When court convened the following morning for the last act in the prolonged drama of Joe Newbolt’s trial, the room was crowded even beyond the congestion of the previous day.

People felt that Sam Lucas was not through with the accused lad yet; they wanted to be present for the final and complete crucifixion. It was generally believed that, under the strain of Lucas’s bombardment, Joe would break down that day.

The interference of Alice Price, unwarranted and beyond reason, the public said, had given the accused a respite, but nothing more. Whatever mistaken notion she had in doing it was beyond them, for it was inconceivable that she could be wiser than another, and discover virtues in the accused that older and wiser heads had overlooked. Well, after the rebuke that Judge Maxwell had given her, she wouldn’t meddle again soon. It was more than anybody expected to see her in court again. No, indeed, they said; that would just about settle her.

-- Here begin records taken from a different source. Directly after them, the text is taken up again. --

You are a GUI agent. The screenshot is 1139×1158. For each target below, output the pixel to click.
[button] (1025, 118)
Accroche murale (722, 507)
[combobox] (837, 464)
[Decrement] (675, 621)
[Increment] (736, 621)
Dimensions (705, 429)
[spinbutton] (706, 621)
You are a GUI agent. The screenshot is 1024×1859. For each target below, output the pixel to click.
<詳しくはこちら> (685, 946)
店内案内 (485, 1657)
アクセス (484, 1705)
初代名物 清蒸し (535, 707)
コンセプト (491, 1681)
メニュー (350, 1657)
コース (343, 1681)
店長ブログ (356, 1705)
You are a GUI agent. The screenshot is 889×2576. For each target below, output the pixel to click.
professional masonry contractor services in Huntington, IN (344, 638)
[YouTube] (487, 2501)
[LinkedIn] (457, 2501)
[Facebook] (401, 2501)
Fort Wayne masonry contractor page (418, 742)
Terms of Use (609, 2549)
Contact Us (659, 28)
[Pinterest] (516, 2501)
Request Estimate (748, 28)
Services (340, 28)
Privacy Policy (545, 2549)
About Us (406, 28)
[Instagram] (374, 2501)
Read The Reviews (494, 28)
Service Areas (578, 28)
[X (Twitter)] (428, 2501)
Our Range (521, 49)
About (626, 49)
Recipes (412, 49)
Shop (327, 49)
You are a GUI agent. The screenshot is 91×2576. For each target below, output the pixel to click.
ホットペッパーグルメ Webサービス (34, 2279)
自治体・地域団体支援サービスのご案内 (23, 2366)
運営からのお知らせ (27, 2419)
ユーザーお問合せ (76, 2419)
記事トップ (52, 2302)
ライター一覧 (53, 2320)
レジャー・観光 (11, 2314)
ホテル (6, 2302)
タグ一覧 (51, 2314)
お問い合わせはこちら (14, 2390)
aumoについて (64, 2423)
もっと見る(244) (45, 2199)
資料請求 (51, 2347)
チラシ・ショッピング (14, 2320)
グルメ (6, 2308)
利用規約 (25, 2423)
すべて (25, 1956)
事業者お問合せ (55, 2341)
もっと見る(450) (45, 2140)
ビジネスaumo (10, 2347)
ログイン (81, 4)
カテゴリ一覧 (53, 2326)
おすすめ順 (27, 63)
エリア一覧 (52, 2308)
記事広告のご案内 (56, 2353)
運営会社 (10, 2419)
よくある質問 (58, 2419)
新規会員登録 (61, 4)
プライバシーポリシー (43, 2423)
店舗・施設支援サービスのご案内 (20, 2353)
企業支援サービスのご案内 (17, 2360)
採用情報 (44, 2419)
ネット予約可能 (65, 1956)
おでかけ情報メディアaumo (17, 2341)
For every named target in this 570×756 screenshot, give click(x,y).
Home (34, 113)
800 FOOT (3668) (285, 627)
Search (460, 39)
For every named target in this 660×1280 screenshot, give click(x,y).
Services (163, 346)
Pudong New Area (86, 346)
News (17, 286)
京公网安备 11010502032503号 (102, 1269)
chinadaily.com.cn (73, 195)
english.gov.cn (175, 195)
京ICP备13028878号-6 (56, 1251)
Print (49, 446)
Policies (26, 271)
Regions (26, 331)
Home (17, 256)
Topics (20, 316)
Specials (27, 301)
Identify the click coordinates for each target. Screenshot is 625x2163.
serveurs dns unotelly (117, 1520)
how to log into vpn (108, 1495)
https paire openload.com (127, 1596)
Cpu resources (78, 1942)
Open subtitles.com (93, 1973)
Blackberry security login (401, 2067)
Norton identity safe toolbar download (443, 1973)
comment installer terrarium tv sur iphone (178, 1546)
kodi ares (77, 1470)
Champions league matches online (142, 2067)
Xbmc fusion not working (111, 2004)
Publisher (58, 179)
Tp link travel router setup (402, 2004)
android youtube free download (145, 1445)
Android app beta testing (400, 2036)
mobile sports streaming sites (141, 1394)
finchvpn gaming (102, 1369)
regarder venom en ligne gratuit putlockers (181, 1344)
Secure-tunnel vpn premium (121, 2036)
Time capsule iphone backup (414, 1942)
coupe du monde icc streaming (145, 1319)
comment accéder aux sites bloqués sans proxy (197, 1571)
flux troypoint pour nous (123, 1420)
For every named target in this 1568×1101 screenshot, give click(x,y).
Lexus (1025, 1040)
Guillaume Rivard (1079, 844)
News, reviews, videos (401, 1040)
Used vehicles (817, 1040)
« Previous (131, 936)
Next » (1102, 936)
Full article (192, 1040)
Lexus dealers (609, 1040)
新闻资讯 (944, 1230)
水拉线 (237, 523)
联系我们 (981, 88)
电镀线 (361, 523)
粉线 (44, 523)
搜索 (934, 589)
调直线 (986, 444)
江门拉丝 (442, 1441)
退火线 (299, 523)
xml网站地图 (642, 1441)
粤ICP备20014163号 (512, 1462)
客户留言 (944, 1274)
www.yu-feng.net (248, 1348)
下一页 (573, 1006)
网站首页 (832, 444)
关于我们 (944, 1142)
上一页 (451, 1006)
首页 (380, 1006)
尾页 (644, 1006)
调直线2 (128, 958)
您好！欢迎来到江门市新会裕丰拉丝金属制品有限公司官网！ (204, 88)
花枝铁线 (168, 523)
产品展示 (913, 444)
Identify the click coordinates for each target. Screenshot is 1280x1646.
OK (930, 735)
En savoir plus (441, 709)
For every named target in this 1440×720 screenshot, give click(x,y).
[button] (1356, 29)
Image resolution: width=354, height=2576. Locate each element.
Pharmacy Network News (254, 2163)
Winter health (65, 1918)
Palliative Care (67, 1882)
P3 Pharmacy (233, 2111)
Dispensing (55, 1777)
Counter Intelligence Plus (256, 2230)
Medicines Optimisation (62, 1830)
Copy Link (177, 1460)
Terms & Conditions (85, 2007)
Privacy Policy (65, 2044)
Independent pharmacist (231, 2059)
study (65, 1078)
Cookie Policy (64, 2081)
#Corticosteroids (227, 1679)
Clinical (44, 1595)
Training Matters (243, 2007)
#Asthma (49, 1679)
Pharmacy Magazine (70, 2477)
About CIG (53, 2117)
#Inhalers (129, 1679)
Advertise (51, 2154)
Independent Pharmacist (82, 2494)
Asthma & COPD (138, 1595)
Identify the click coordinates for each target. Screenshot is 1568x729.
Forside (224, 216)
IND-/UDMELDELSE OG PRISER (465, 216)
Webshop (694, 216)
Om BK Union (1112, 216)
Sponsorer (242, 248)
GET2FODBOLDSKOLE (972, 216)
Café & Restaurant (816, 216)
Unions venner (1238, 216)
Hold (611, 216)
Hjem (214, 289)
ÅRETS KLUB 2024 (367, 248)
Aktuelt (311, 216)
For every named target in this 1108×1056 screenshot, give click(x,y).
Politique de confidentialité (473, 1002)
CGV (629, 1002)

Such a fine girl, too, and such a blow to her father. It was a piece of forwardness that went beyond the imagination of anybody in the town. Could it be that Alice Price had become tainted with socialism or woman’s rights, or any of those wild theories which roared around the wide world outside Shelbyville and created such commotion and unrest? Maybe some of those German doctrines had got into her head, such as that young Professor Gobel, whom the regents discharged from the college faculty last winter, used to teach. 312

It was too bad; nearly everybody regretted it, for it took a girl a long time to live down a thing like that in Shelbyville. But the greatest shock and disappointment of all was, although nobody would admit it, that she had shut Joe’s mouth on the very thing that the public ear was itching to hear. She had cheated the public of its due, and taken the food out of its mouth when it was ravenous. That was past forgiveness.

Dark conjectures were hatched, therefore, and scandalous hints were set traveling. Mothers said, well, they thanked their stars that she hadn’t married their sons; and fathers philosophized that you never could tell how a filly would turn out till you put the saddle on her and tried her on the road. And the public sighed and gasped and shook its head, and was comfortably shocked and satisfyingly scandalized.

The sheriff brought the prisoner into court that morning with free hands. Joe’s face seemed almost beatific in its exalted serenity as he saluted his waiting mother with a smile. To those who had seen the gray pallor of his strained face yesterday, it appeared as if he had cast his skin during the night, and with it his harassments and haunting fears, and had come out this morning as fresh and unscarred as a child.

Joe stood for a moment running his eyes swiftly over the room. When they found the face they sought a warm light shot into them as if he had turned up the wick of his soul. She was not so near the front as on the day before, yet she was close enough for eye to speak to eye.

People marked the exchange of unspoken salutations between them, and nudged each other, and whispered: “There she is!” They wondered how she was going to cut up today, and whether it would not end for her by getting herself sent to jail, along with that scatter-feathered young crow whom she seemed to have taken into her heart. 313

Ollie was present, although Joe had not expected to see her, he knew not why. She was sitting in the first row of benches, so near him he could have reached over and taken her hand. He bowed to her; she gave him a sickly smile, which looked on her pale face like a dim breaking of sun through wintry clouds.